Chris Sosa wrote a post for the Huffington Post "Gay Voices" blog today entitled "Fellow Liberals, Please Stop Claiming Jesus Accepts LGBT People" (http://www.huffingtonpost.com/chris-sosa/stop-claiming-jesus-accep_b_7051550.html?utm_hp_ref=gay-voices). In the piece, he chastises liberals for accusing right-wing Christians of not understanding their own religion. Mr. Sosa stated: "Paul condemns queer folks. And there isn't a shred of evidence that Jesus was a fan either, assuming he existed." He continued: "When Christians tell you that their book calls you an 'abomination,' they're more right than wrong. Despite how infrequently it occurs, clobber passages are there." A little later Mr. Sosa reveals the thing that is really irritating him: "if we bother arguing that the Bible supports us, we're conceding its validity as a moral text."

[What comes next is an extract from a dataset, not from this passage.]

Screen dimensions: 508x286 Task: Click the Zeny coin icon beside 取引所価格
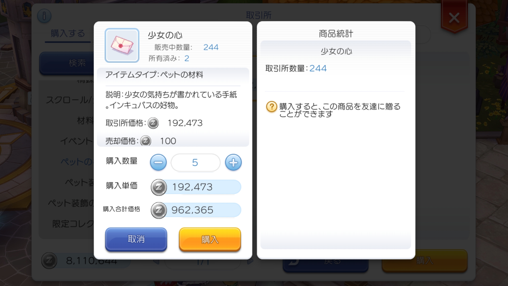click(x=153, y=123)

Mr. Sosa and others may not like it, but the reality is that there are a number of different ways to interpret the passages in Scripture which refer to homosexuality. Personally, I agree with the "right-wingers" and Mr. Sosa - I think that Scripture is very explicit in its condemnation of homosexual behavior in a number of passages (e.g. Leviticus 18:22 and 20:13). However, I also believe that Scripture has numerous factual errors and contradictions. As a consequence, I have rejected the doctrines of inerrancy and Sola Scriptura. Hence, I feel comfortable in stating that the Bible is just wrong in the places where it condemns homosexual behavior. It is my opinion that most of the folks who interpret these passages in a way that does not condemn homosexuality are attempting to provide a framework for this topic that enables them (and their supporters) to continue to support the doctrines of inerrancy and Sola Scriptura. This is not the way that I have chosen to attack the issue, but I respect their right to see it differently than I do.

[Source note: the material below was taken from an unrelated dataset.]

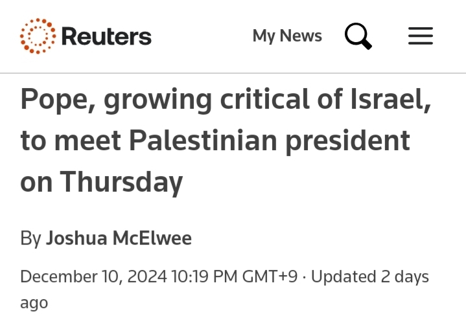
Task: Click to meet in headline second line
Action: [x=71, y=141]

Unfortunately, many of the folks who adopt my approach (including apparently Mr. Sosa) feel justified in completely dismissing the Bible's "validity as a moral text." Having demonstrated to their own satisfaction that Scripture is full of errors and contradictions, they simply cannot see any value in continuing to consult the book or concede that it has the potential to make any meaningful contribution to our dialogue about morality. The Bible is a big book, and it presents a lot of information and viewpoints on a lot of different subjects. To me, it seems just as ridiculous to reject the whole thing as it does to accept it all without reservation.
When my father (or someone else) tells me that the Bible condemns homosexuality, I don't have any problem saying "You're right. And I, along with millions of open and affirming people across this great country, do not care." I can say that because I don't see the Bible in the same way that he does, but he is entitled to see it differently than I do. Moreover, from where I'm sitting, I don't think that my father is any worse off than Mr. Sosa. Sorry sir, I'm still going to say that Jesus accepts LGBT people (I believe that the weight of the evidence from Scripture, science/reason and the world around us points to the conclusion that God and Jesus love and accept gay folks).